## Source material
----
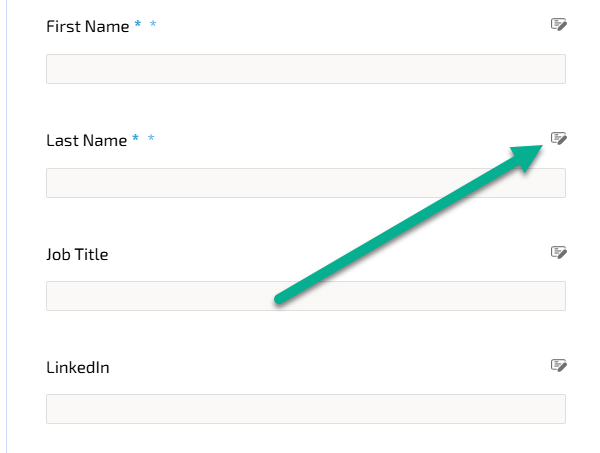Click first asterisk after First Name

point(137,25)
----
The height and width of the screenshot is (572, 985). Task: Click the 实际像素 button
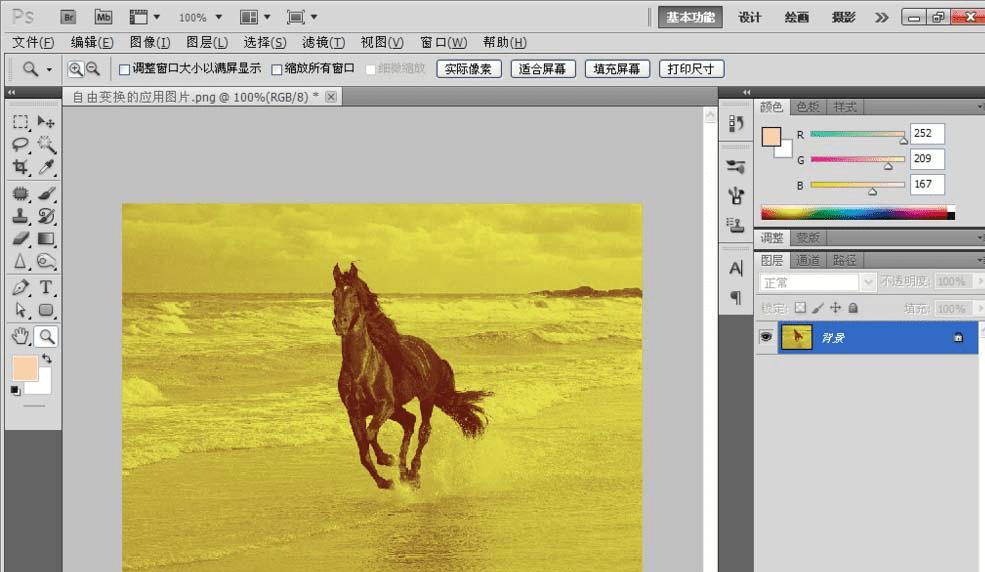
----
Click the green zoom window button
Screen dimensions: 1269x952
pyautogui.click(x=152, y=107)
----
## Brief
Taking the entries as a whole, work out how many lines contain the string "button". Respond with only the number.

## Task response
2